What happened: In a process that completely sidelined scientists at the Centers for Disease Control and Prevention (CDC), the White House’s Coronavirus Task Force and Department of Health and Human Services (HHS) changed the novel coronavirus testing guidelines on the CDC website to fall out of line with the best available science. The CDC website was changed by HHS officials to say that people without symptoms “do not necessarily need a test” for the novel coronavirus, even if they have been in close contact with someone who tested positive for the virus. Due to public outcry, the text was taken down by the CDC three weeks later and was revised to say that people should get tested when they’ve been in contact with an asymptomatic person.
Why it matters: All of us depend heavily on the CDC’s COVID-19 recommendations during the pandemic, from decisionmakers trying to slow the spread of the virus to ordinary people trying to keep themselves and their loved ones safe. When the CDC website is altered due to political considerations and over the objections of scientists, this not only promotes unscientific information but it erodes the public’s trust in science-based agencies right when we need agencies like the CDC to help protect people’s health and safety during the pandemic.
Political officials at the White House and the Department of Health and Human Services (HHS) developed a set of dangerous, unscientific testing recommendations for the novel coronavirus on the Centers for Disease Control and Prevention (CDC) website. The new recommendations stated that there was not necessarily a need to get tested for the novel coronavirus if you’ve been in contact with someone who was infected. The process to alter the website’s language thwarted the CDC’s normally strict scientific review process and a number of CDC scientists raised major concerns with the new text.
The revised testing guidelines, which were released with no public notice, say it is up to state and local public health officials and health providers to decide whether people without symptoms or underlying risk factors need a coronavirus test after high-risk situations — such as coming into contact with an infected person for more than 15 minutes. The changed guidelines also stated that it was up to local public health experts to decide whether testing was needed for people who attended a public or private gathering of more than ten individuals when masks were not worn and social-distancing guidelines were not followed.

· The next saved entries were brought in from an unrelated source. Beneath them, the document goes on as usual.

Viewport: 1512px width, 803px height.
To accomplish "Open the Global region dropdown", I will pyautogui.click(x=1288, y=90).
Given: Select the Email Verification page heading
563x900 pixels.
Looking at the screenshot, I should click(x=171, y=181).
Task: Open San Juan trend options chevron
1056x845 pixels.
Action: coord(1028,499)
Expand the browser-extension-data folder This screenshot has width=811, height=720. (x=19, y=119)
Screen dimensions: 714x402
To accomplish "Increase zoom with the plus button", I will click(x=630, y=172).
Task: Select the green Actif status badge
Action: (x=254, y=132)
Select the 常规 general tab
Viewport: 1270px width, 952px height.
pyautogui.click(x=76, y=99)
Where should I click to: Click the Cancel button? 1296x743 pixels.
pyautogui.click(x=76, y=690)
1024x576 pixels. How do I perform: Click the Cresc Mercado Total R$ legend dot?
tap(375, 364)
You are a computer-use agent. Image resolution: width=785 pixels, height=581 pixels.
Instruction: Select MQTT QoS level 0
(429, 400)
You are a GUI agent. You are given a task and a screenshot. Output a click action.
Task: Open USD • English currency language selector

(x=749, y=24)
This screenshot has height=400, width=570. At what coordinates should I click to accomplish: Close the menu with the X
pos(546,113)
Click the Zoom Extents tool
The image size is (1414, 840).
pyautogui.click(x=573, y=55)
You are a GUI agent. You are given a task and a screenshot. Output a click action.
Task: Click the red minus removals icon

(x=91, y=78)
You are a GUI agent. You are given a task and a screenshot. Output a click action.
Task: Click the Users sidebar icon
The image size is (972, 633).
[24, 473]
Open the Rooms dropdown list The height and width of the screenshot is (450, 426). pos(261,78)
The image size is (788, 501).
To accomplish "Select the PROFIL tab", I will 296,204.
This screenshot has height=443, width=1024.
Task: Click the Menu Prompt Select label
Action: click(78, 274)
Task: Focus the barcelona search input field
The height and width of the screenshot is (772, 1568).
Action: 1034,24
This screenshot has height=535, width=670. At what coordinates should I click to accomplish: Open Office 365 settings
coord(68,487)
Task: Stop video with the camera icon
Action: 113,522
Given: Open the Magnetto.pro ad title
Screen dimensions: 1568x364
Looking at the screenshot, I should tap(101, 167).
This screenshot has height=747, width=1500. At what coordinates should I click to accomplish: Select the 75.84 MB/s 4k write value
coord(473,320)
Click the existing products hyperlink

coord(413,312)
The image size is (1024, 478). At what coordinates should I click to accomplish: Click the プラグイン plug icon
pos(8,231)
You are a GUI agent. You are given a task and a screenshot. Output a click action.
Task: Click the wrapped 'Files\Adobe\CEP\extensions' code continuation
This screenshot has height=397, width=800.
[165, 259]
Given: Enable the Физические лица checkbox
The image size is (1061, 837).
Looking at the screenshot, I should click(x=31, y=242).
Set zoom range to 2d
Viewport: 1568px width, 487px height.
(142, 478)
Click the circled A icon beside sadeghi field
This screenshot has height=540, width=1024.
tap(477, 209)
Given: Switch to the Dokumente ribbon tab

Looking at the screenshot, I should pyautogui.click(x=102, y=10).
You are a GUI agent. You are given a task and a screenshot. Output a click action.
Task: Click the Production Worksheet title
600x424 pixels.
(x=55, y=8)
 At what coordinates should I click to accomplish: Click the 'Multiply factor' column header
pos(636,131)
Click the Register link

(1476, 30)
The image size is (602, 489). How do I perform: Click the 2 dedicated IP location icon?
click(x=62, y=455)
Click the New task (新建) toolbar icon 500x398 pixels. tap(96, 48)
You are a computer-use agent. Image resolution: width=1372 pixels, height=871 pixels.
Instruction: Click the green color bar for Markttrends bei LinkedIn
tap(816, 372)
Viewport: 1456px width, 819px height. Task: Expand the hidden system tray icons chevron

Many scientists and public experts expressed alarm at the change, since people without symptoms (i.e. pre-symptomatic and asymptotic individuals) are believed to play a major role in spreading COVID-19 around the world. Dr. Anthony Fauci told CNN that “I'm worried it will give people the incorrect assumption that asymptomatic spread is not of great concern. In fact, it is.” Fauci also stated that he was not part of any deliberation on the issue. The White House Coronavirus Task Force had met to develop and approve this new guidance while Fauci was under anesthesia for vocal cord surgery.
Initially, administration officials tried to place sole responsibility on the CDC for altering the website’s text. For instance, Brett P. Giroir, the administration’s coronavirus testing czar, called it a “CDC action,” written with input from the agency’s director, Dr. Robert Redfield. But later on administration officials acknowledged that the idea came from the White House’s Coronavirus Task Force and involved a number of key HHS officials, including Giroir.
Three weeks later, the New York Times reviewed a set of internal documents and found that the new testing guidelines were not written by CDC scientists. Instead HHS officials had flouted the CDC’s strict scientific review process by “dropping” the text into the CDC website. Normally, the CDC’s process for reviewing potential recommendations involves 12 to 20 people within the agency and is considered a very detail-oriented and careful process. However, in the eight versions of the new guidance that were circulated within the agency, the objections raised by numerous CDC scientists were ignored. One staff scientist wrote in an email at the time, “We do not have the ability to make substantial edits.” Another CDC scientist, noting that the language of the recommendations fell out of line with how infectious disease experts talk about COVID-19, said that, “We just looked so sloppy. That’s what kills me is it didn’t come from the inside.”
The revised testing recommendation, which was posted on August 24, was changed back to the recommendations that are more in line with the scientific consensus on September 18. Instead of saying that people “do not necessarily need a test” after contact with asymptomatic people, the September recommendation on the CDC’s website now say “you need a test.”
This attempt to change CDC guidelines by political officials greatly undermined our response to the COVID-19 pandemic. It spread massive public confusion, undermined the message from public health officials for people to get tested, impeded contact tracing efforts, and may have led to more COVID-19 cases. Because of the White House and HHS’ actions, the public’s trust in the CDC’s public information on COVID-19 has now been damaged, which could have serious long-term consequences in whether people trust and follow future CDC recommendations.